● **SOURCE RECORDS**
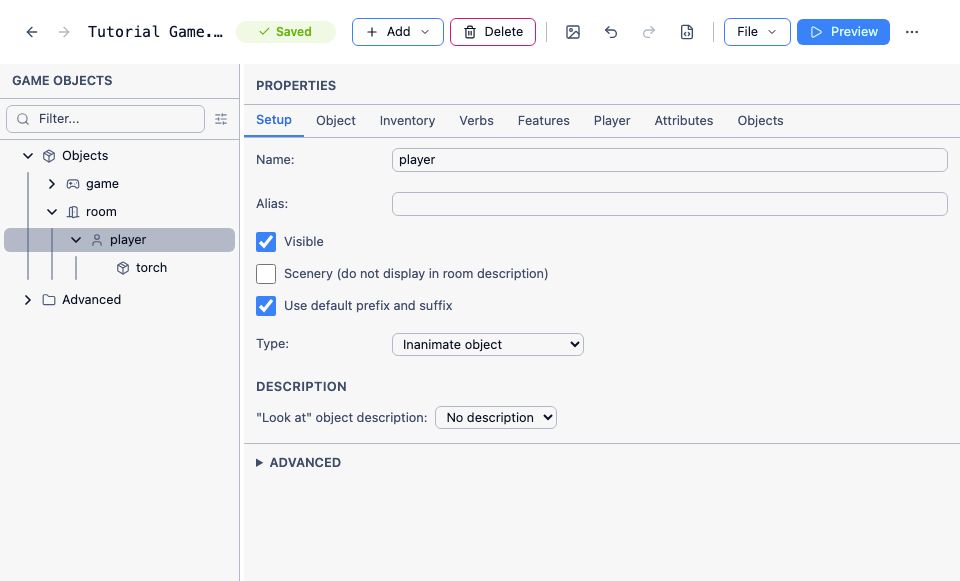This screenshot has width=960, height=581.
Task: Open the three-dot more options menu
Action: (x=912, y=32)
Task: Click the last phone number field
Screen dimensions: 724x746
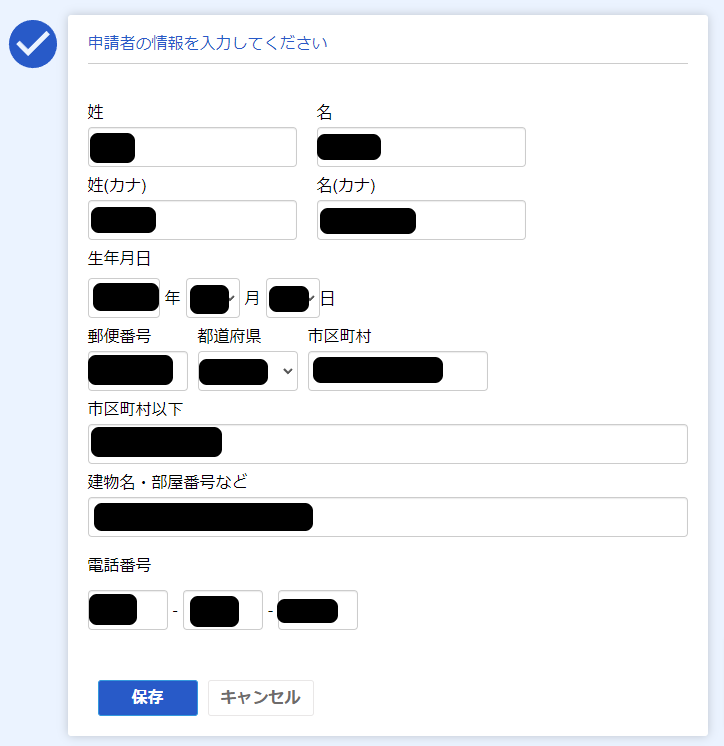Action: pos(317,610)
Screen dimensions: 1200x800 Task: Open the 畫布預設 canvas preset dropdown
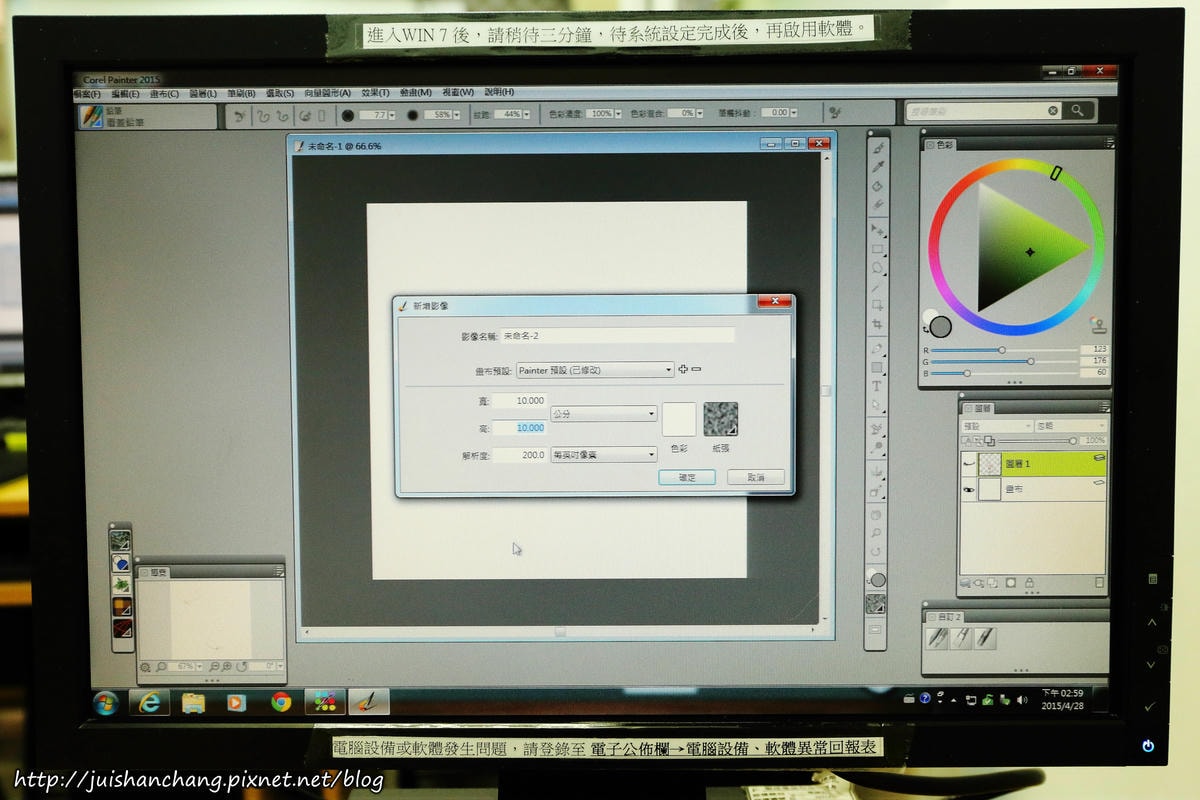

● **TASK DIRECTIONS**
Copy all of the items above, substituting "Viewport size" for "Screen dimensions" wherever it appears and keeping everything else the same. Leave the pictures out of your answer.

● **TASK RESPONSE**
This screenshot has width=960, height=581.
Task: Open the three-dot more options menu
Action: (x=912, y=32)
Task: Click the last phone number field
Viewport size: 724x746
Action: pos(317,610)
Viewport size: 1200x800 Task: Open the 畫布預設 canvas preset dropdown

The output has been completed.